There are currently more than 300 million egg-laying hens living in farms across the U.S., almost all of whom will suffer greatly during their short lives before being sent to slaughter.

The egg industry is shrouded in secrecy, misinformation, and marketing myths, all intended to hide the truth from consumers while goading others into making more “ethical’ egg choices. The reality is that cruelty, confinement, and death are part and parcel of egg production whether it is on a large-scale battery caged operation, or an organic humanely raised free-range farm.


Hens are used as egg-laying machines, and whenever animals are seen as products their welfare and well-being always come secondary to profit. Here are 10 shocking facts about egg production that highlight the fact that there is no ethical way to farm hens for eggs, only profitable ways for farms to exploit these innocent animals before killing them for cheap meat.

1. Millions of Male Chicks are Ground Alive

Each year, more than 200 million male chicks are ground up alive at just one day old in U.S. hatcheries. Males are considered to be a “byproduct” of the egg industry, and producers have no use for them. This happens in all hatcheries, whether free-range, organic, battery, or cage-free eggs.

2. Egg Laying Hens are Routinely Mutilated

At just a few days old, hens have their beaks burnt off without any anesthesia or pain relief. This procedure is carried out to prevent the hens from injuring themselves or each other when living in such cramped conditions. In reality, it doesn’t stop injuries from occurring – it merely limits the amount of damage, and leaves hens struggling to eat.

3. 95 Percent of U.S. Eggs Come From Caged Birds

In the U.S., approximately 95 percent of eggs come from battery caged hens. This means that all other forms of egg farms including cage-free, humane, enriched, and free-range farms only account for five percent of the total.


4. Caged Hens are Unable to Extend Their Wings

The average battery cage has less floor space than the size of an iPad, giving chickens such a small area that they are unable to spread their wings, ever.
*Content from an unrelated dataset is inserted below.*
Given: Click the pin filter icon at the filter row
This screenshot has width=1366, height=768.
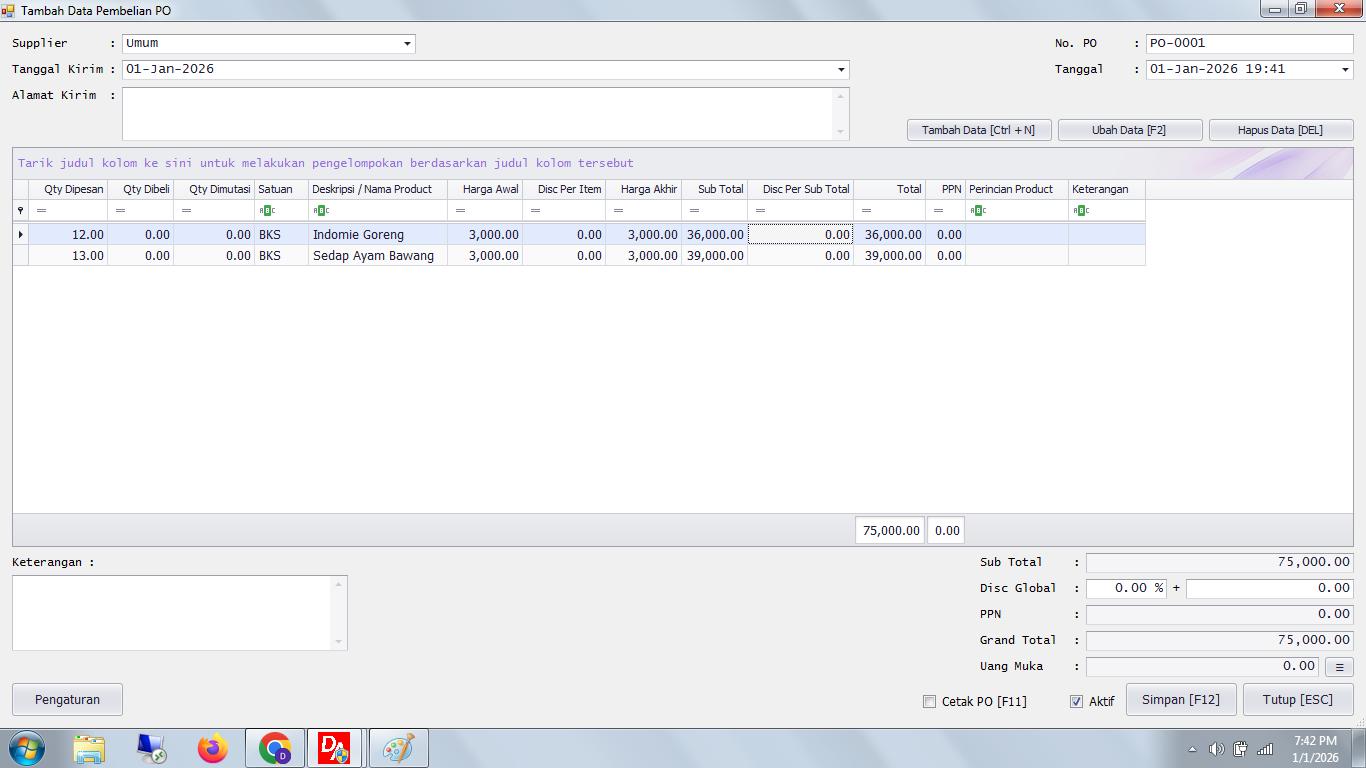Looking at the screenshot, I should (x=20, y=210).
Even chickens living in “group cages” are packed in so tightly that they do not have enough space to extend their wings.

5. Nearly One-Third of Hens Arriving at Slaughterhouses Have Broken Bones

Due to the cramped living conditions, poor diet, and terrible handling of hens throughout their lives, by the time they are sent to the slaughterhouse, an estimated 29% have broken bones. The meat from these laying hens is used for “lower grade” meat products, and the “canned, boned, and diced” meat is actually used by the National School Lunch Program.


6. Forced Moulting Kills Thousands of Hens

At the end of a hen’s laying cycle, they are force-moulted in order to induce another cycle. This means starving the hens and keeping them in complete darkness for 10 to 15 days, a cruel practice that can double the mortality rate of hens during this period.

7. Free Range Hens May Never See the Daylight

Despite what advertisements may lead us to believe, some hens living on free-range farms may never see the daylight during their entire lifetime. The regulations only stipulate that hens have access to an outside area, but with thousands of birds being kept in each barn, tiny doors to the outside, and no regulations on how often the farmer even has to open these doors, the vast majority of hens never see this outside area.


8. No Egg Laying Hens Reach Old Age

No matter what type of egg farm the hens come from, they are sent to the slaughterhouse after just two or three laying cycles, meaning that no egg-laying hen reaches their natural lifespan. This is another one of the inherently cruel practices that all egg farms are engaged in that nobody likes to think about.

9. 20,000 Hens in One Barn Still Counts as Free Range

There are many deliberate myths created by industry marketing teams, and the idea of free-range is one of the biggest myths of all. Far from the idyllic vision of animals pecking about in the open green pasture, free-range hens may be cramped up in huge barns with 20,000 or more other hens, never feeling the sun on their backs, or the grass beneath their feet.

10.”Organic” and “Humane” Labelled Eggs are Misleading

Many consumers are led to believe that certain labels on the egg carton indicate that hens have led a happy, healthy, cruelty-free life. This is not the truth, and the regulations surrounding these labels are extremely lax. Organic and humanely raised hens still endure many of the same cruel practices as battery hens (such as de-beaking), are still sent to slaughter after just two of three laying cycles, and all male chicks are still murdered at just one day old.